Cablevision sues CWA for defamation over Brooklyn service speed claims

Jan. 3, 2013
Cablevision Systems Corp. (NYSE: CVC) has sued the Communications Workers of America (CWA) District 1 and Local 1109 in New York State Supreme Court, Nassau County, for what the cable MSO asserts are “patently false and defamatory claims” that Cablevision's Internet service in Brooklyn is consistently about 25% slower than that provided in the nearby Bronx.

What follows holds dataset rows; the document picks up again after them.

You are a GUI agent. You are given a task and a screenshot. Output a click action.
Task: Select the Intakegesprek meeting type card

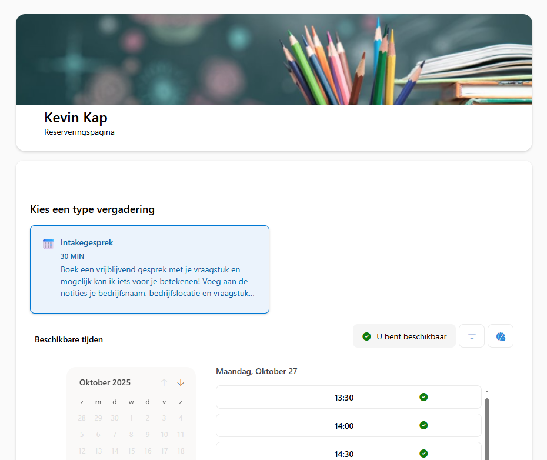pos(149,269)
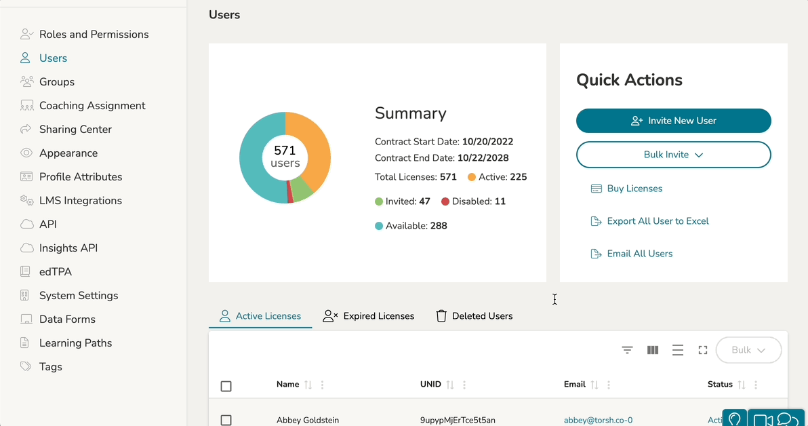Image resolution: width=808 pixels, height=426 pixels.
Task: Open the UNID column options menu
Action: (x=464, y=385)
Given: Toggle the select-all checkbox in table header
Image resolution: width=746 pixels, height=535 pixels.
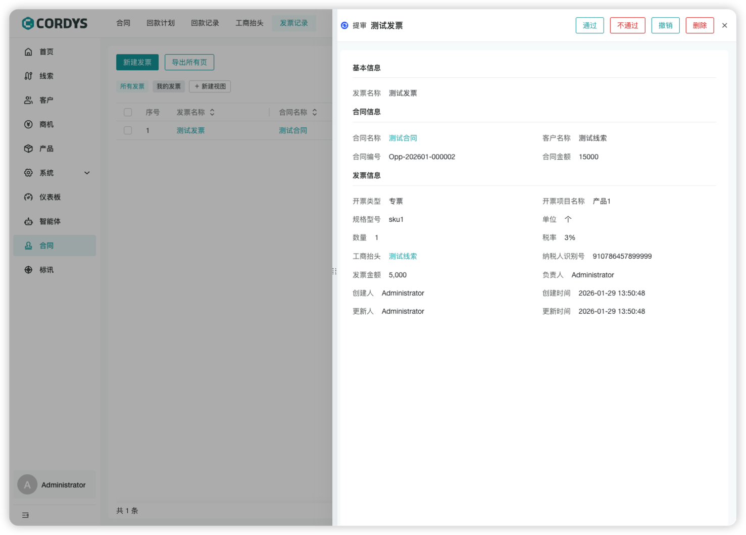Looking at the screenshot, I should tap(128, 112).
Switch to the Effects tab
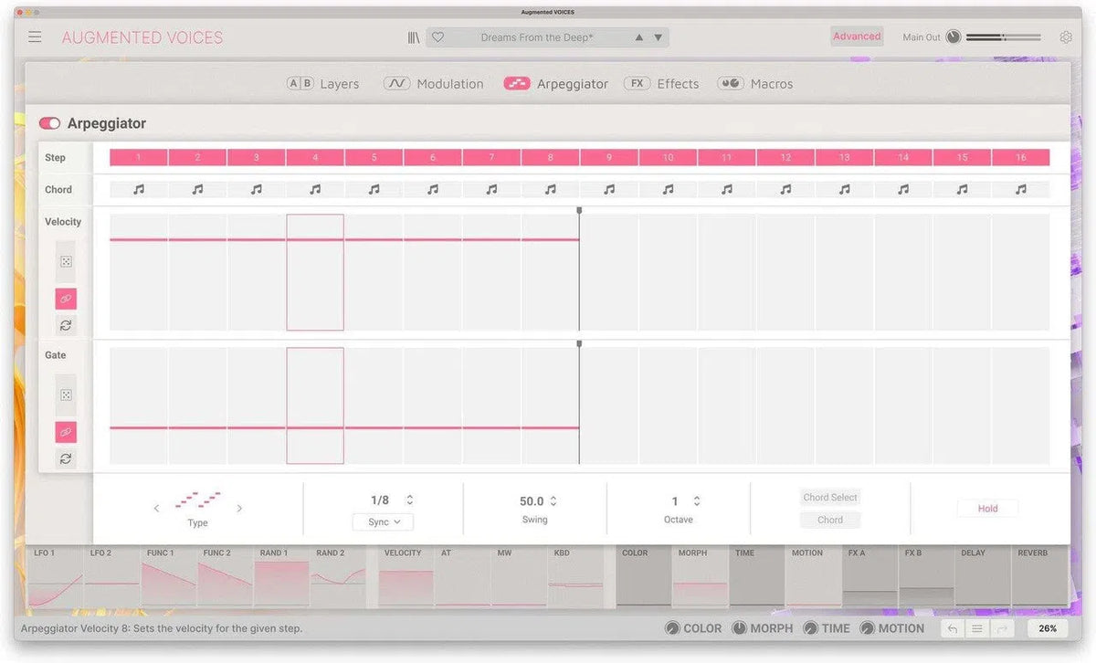Screen dimensions: 1096x663 (661, 83)
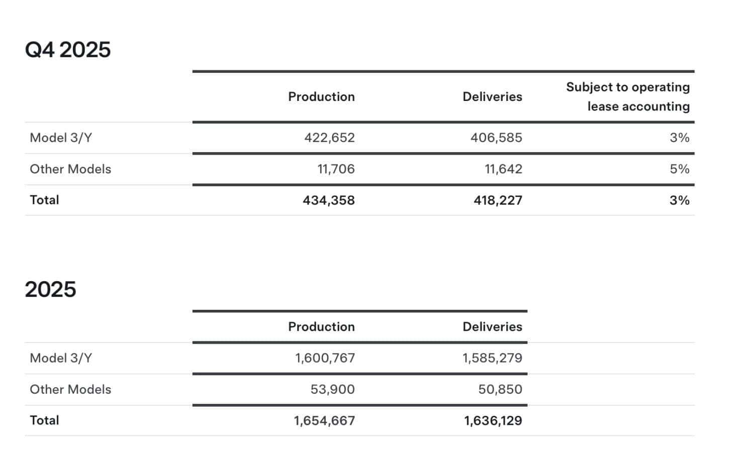Image resolution: width=744 pixels, height=461 pixels.
Task: Click the Q4 2025 heading
Action: click(x=68, y=50)
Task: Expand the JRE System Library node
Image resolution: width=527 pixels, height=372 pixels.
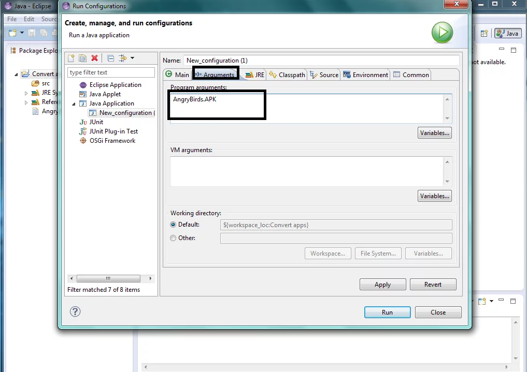Action: (26, 93)
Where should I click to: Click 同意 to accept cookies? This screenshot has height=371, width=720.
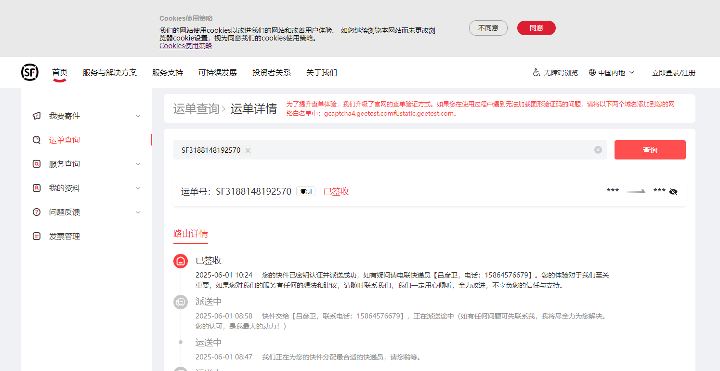pos(536,28)
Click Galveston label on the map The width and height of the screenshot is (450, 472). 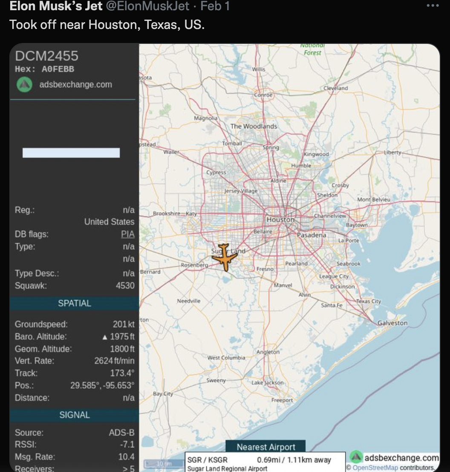[x=392, y=323]
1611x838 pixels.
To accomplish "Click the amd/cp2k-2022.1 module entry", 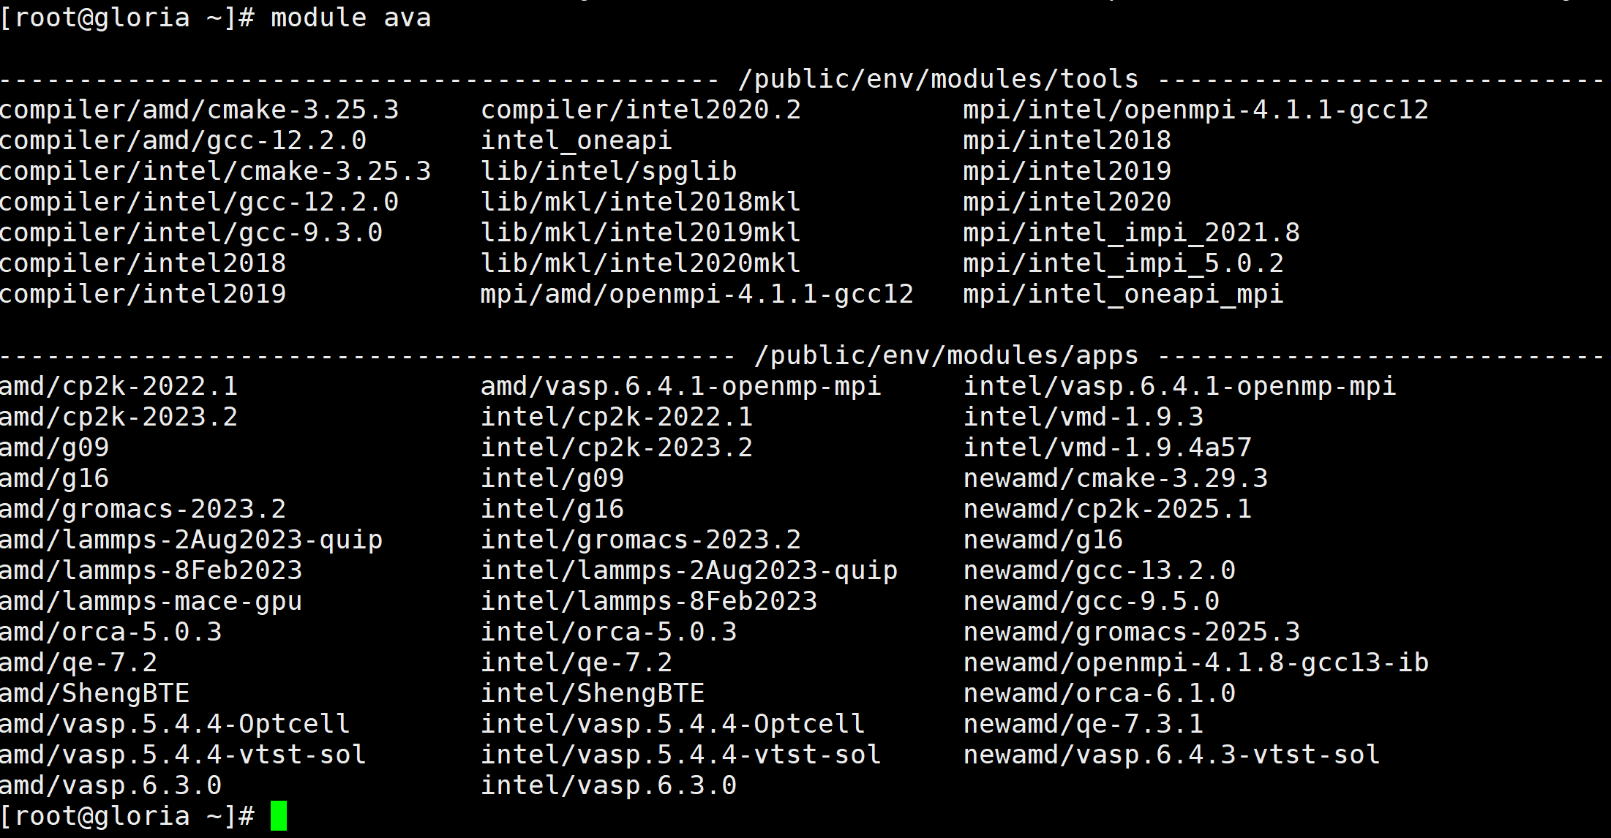I will [119, 386].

Cablevision Systems Corp. (NYSE: CVC) has sued the Communications Workers of America (CWA) District 1 and Local 1109 in New York State Supreme Court, Nassau County, for what the cable MSO asserts are “patently false and defamatory claims” that Cablevision's Internet service in Brooklyn is consistently about 25% slower than that provided in the nearby Bronx.

Perhaps not coincidentally, Cablevision workers in Brooklyn voted early last year to unionize via the CWA, while the MSO’s employees in the Bronx declined to take the same step. The CWA has implied that the difference in service levels is Cablevision’s way of punishing its Brooklyn workers, according to media reports (see, for example, here).

Cablevision says the CWA has embarked on a smear campaign beginning this past October. According to the suit, this campaign includes what a Cablevision press statement termed “the widespread dissemination of intentionally false and malicious information” concerning the difference in service levels offered to Brooklyn customers versus those enjoyed in the Bronx.

"The CWA Union has acted in a deceptive and libelous manner with the deliberate intention of harming Cablevision, misleading our customers and injuring the reputation of our company,” Cablevision asserts. “It is outrageous that the CWA and its Local 1109, which represents a small number of employees in one Cablevision facility in Brooklyn, would resort to these actions as part of a malicious campaign to intimidate our company. This is an insult to our Brooklyn employees and our customers, and we are taking legal action to ensure that this illegal behavior stops."

Cablevision also complains that CWA members have protested at a Cablevision cancer research fundraising event, unleashed “robocalls” to Cablevision customers which the company claims offered distorted information about the cable MSO’s policies in the wake of Hurricane Sandy, and “misled” government officials and customers.